WHAT YOU HAVE TO DO
Before answering, work out how many lines below contain the string "plus"; the reply is that number alone.

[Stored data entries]
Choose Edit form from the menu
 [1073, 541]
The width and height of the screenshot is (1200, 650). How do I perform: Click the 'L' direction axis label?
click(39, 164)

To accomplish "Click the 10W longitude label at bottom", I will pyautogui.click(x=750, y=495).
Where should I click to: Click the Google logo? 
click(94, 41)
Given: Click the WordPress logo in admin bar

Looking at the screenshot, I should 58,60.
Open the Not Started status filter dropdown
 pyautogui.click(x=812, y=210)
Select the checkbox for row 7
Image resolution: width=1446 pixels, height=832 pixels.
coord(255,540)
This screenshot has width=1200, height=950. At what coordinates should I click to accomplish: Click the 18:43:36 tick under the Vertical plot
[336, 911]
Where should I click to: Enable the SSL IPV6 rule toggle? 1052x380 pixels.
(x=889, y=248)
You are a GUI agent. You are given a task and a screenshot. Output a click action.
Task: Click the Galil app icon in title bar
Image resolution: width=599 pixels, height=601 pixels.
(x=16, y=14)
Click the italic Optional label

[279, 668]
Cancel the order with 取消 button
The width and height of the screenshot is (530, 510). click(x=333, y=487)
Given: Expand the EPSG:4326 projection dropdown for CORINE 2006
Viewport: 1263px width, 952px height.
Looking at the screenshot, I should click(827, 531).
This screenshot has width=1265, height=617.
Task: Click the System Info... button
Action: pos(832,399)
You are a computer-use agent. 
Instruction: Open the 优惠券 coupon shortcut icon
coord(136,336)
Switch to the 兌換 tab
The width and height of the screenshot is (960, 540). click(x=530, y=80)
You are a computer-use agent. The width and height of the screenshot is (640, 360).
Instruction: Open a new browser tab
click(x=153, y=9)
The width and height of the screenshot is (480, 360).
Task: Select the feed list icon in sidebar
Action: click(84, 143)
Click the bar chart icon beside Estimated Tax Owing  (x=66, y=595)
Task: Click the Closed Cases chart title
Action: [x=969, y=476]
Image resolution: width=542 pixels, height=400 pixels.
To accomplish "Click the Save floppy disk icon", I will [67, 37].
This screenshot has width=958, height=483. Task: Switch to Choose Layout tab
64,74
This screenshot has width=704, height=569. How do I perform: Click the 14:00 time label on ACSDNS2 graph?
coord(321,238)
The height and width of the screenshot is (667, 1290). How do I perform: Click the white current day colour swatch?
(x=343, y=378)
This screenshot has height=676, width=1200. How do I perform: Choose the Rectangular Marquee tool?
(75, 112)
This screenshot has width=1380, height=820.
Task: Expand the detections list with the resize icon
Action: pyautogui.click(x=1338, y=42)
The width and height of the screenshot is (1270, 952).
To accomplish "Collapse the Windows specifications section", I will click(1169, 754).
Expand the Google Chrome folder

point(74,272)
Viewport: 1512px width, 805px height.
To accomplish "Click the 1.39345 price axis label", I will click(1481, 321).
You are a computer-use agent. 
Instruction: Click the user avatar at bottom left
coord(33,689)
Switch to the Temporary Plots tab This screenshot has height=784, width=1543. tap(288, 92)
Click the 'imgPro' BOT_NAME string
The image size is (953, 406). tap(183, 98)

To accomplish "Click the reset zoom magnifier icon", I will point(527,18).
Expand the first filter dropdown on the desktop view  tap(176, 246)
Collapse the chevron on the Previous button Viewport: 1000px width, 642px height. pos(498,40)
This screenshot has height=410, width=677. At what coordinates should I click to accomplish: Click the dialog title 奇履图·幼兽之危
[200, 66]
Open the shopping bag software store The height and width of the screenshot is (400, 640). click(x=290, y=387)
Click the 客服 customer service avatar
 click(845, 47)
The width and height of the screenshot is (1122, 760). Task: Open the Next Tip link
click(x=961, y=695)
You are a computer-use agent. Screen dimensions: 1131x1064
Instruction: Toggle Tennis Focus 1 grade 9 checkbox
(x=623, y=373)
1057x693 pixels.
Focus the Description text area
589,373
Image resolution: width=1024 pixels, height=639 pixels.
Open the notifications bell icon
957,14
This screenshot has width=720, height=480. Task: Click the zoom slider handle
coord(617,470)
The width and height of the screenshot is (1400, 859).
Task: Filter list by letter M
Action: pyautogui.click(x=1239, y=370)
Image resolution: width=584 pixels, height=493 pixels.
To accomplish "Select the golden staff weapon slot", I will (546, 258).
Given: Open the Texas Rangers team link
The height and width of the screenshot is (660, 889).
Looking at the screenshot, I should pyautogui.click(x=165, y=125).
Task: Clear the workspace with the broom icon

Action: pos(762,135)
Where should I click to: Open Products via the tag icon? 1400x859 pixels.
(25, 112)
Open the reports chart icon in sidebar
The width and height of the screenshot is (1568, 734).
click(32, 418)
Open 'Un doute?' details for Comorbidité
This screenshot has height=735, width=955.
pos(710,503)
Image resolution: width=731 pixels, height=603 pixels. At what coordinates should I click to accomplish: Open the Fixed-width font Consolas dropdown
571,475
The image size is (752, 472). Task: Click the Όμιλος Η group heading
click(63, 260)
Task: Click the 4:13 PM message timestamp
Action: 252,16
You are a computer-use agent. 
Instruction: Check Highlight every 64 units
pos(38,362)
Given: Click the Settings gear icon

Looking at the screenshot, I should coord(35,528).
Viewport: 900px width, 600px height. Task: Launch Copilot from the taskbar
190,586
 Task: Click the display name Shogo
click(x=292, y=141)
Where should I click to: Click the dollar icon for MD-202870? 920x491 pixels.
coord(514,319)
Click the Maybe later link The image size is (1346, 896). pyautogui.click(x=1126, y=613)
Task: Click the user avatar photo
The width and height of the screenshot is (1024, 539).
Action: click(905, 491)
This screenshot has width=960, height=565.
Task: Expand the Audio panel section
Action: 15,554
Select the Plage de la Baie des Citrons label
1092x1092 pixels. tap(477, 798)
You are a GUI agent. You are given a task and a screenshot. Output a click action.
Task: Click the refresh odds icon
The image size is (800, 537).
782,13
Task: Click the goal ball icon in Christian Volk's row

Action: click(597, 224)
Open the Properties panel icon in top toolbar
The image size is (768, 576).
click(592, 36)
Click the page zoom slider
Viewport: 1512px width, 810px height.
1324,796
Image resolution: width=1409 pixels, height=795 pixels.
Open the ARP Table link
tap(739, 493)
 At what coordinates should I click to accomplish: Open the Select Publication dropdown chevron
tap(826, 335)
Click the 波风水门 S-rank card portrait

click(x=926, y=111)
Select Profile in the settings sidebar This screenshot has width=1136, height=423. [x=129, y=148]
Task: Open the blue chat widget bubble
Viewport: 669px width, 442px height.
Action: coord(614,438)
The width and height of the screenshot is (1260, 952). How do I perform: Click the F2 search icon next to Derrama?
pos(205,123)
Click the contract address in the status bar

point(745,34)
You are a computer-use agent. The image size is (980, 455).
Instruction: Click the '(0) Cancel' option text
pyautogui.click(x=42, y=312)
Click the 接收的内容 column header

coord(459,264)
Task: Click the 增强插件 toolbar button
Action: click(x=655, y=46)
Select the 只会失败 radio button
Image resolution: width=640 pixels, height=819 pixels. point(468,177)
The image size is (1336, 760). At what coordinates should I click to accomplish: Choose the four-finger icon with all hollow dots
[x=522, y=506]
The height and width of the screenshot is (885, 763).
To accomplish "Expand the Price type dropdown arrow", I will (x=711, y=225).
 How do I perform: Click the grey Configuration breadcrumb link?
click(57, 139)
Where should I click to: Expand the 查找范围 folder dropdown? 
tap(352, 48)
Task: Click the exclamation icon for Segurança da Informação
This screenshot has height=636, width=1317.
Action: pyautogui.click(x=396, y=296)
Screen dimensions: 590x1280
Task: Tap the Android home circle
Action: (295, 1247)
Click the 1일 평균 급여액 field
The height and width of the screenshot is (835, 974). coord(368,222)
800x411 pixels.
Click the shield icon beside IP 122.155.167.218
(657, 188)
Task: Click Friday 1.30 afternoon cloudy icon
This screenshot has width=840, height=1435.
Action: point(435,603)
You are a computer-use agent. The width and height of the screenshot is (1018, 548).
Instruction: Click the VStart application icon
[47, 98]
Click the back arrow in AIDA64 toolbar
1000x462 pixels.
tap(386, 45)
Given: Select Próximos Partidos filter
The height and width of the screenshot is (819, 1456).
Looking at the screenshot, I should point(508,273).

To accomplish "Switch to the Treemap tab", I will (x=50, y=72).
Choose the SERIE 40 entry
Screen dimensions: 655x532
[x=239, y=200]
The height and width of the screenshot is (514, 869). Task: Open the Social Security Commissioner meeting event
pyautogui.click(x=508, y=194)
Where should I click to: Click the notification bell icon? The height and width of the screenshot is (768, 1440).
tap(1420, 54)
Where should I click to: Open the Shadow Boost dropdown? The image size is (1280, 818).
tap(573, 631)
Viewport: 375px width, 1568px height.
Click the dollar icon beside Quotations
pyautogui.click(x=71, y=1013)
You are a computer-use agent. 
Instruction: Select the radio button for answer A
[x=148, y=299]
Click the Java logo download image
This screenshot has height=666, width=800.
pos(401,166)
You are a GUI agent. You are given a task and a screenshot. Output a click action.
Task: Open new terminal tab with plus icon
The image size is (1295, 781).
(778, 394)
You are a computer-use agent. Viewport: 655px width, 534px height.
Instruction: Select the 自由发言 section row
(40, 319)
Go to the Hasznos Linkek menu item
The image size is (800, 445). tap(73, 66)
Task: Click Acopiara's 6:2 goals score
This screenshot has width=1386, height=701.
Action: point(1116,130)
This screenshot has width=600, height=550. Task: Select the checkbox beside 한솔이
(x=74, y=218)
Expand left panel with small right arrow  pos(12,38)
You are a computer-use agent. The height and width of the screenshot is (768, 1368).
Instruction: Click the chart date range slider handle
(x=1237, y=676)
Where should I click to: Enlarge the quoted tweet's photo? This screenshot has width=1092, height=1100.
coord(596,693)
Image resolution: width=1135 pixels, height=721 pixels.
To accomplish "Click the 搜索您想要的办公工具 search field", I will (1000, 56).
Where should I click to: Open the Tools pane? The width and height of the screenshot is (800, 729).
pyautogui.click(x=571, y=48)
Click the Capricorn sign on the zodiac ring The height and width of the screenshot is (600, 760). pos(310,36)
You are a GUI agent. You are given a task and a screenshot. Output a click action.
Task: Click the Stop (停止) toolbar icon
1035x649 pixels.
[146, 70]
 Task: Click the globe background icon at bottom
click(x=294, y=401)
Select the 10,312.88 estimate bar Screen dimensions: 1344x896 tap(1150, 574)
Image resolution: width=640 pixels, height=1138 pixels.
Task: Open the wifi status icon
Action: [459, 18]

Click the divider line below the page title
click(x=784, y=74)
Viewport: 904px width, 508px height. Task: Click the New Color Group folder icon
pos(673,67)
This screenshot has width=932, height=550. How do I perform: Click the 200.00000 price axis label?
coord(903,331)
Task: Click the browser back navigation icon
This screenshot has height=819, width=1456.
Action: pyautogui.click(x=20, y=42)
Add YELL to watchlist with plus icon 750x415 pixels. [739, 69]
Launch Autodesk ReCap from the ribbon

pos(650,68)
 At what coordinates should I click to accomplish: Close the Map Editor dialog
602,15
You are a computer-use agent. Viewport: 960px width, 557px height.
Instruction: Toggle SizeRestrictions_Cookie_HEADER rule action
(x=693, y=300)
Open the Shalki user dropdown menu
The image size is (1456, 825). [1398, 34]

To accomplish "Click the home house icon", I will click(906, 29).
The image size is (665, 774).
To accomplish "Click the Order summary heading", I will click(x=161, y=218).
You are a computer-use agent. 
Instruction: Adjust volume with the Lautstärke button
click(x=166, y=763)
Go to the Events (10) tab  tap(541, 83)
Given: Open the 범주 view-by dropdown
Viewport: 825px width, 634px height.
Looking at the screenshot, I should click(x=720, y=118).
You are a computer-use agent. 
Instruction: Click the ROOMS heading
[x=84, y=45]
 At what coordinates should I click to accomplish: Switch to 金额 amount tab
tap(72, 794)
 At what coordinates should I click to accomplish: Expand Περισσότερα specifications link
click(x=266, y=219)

SOLUTION FOR THIS PROBLEM
2